SA companies should be on the guard for data leaks in January and February as employees who are looking for new jobs in 2026 start exporting information to help them secure new positions, or excel at their new companies once they start.
According to Mimecast, 85% of cybersecurity leaders expect these losses to spike. Heino Gevers, Senior Director of Technical Support at Mimecast SA, explains how businesses need to protect sensitive info to mitigate damage.
Many South Africans will be switching jobs come January and February after year-end bonuses and some post-holiday reflection. And while HR departments are geared up to handle expected personnel changes, too many IT security teams are underprepared and underresourced, with more than 8 out of 10 cybersecurity leaders admitting they expect data loss from insider events, such as employee departures, to increase in the next 12 months.
An insider threat is a security risk that comes from within a company, where employees, partners, suppliers or other known entities can access the organisation’s internal network and may accidentally leak or purposely steal sensitive information.
Employees leaving the company (voluntarily or involuntarily) are among the most common insider threats. They will often take materials they believe are theirs, or documents and information, to help secure a new job. Or, more insidiously, they could deliberately look to steal and expose sensitive data out of revenge.
Whatever the reason, insider threats are much more common than many realise, making up 22% of all data breaches.
Worryingly, the 2024 Annual Data Exposure Report from Code42, now a Mimecast company, shows that 85% of cybersecurity leaders expect data loss from insider events to increase in the next 12 months.
According to the report, data exfiltration can occur in many ways, with personal cloud accounts (42%), CRM systems (40%), and files sent to personal email addresses (39%) ranking as the top three methods posing the greatest risk.
While the methods of exfiltrating data tend towards the tried and tested, employees are getting more creative and tools more sophisticated.
Data loss from insiders continues to pose a growing threat to security, with emerging technologies like AI and generative AI adding further layers of complexity. Cybersecurity teams are not given the appropriate technology or training to address the threat or to ensure compliance with data security laws and regulations. Urgent action must be taken if organisations hope to avoid damage to the company’s reputation or financial stability.
Planning for the worst is the pragmatic approach
Insider threats are notoriously difficult to detect and, considering some infamous industry examples, employers must absolutely plan for the worst.
For instance, in 2016, a former Google employee leaving for Uber, downloaded thousands of company files onto his personal laptop. The files related to Google’s early self-driving car program, now known as Waymo. Google sued and the ex-employee admitted that Google may have lost up to $1,500,000 due to his actions.
Companies in highly competitive industries are known for poaching competitor employees, especially as the skills crisis grows.

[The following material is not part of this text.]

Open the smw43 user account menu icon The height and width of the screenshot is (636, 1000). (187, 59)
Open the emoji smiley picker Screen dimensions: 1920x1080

In 2022, Apple filed a lawsuit against a competing startup, claiming the company had undertaken a coordinated campaign to poach Apple employees who had worked on proprietary system-on-chip (SoC) technology.
The rival company, Rivos, had hired 40 ex-Apple employees, and in its filing, Apple alleges a multi-billion-dollar data theft, saying it had spent billions of dollars and more than a decade of research on its proprietary SoC technology.
Stealing IP, while not as immediately lucrative as theft of credit card details or individual personal records, still has significant value and, even if not sold, can do untold damage to a business’s competitive edge and brand reputation.
Strong policies and forward planning
Organisations need to begin their interventions at the outset of an employee’s tenure with strong onboarding policies and rigorous information oversight. Clear communication and training help build a culture of accountability, allowing organisations to tackle insider risk without eroding hard-earned trust.
Similarly, monitoring of data movement can’t begin only when an employee announces their intention to leave. While employees are more likely to exhibit riskier behaviour with company data as their departure nears, exfiltration activity may begin as early as three months before they formally resign.
Security teams should continuously monitor anomalies, but need visibility into employee file activity at least 90 days before departure to identify changes. These can include sudden increases in downloads, especially to personal cloud storage or exfiltration of data through collaboration tools such as Slack or Teams. Likewise, unusual transfers and greater use of Zip files or Airdrop, as well as accessing information that is not specific to their job function are red flags. It’s at this point that access should be dynamically adapted to employ evasive measures such as revoking access, quarantining devices or blocking any risky file movements as they happen.
Coordinated approach with the right technical support
Offboarding is generally seen as the purview of the HR department. However, preventing insider threats and data leaks or IP theft requires a coordinated approach across HR, IT and information governance teams.
Clear workflows for resignations, redundancies, and terminations means everyone knows their role and can act timeously. As soon as HR triggers an alert that someone is leaving, security teams can activate the right tools to monitor current and past behaviour, detect anomalies, and flag potential misuse. Legal may also need to step in if IP theft or compliance breaches are suspected. In a larger organisation, people coming and going can number in the hundreds every month and employing appropriate human risk management platforms can give security teams the insight they need to tackle this rapidly growing insider risk, at scale and in real time.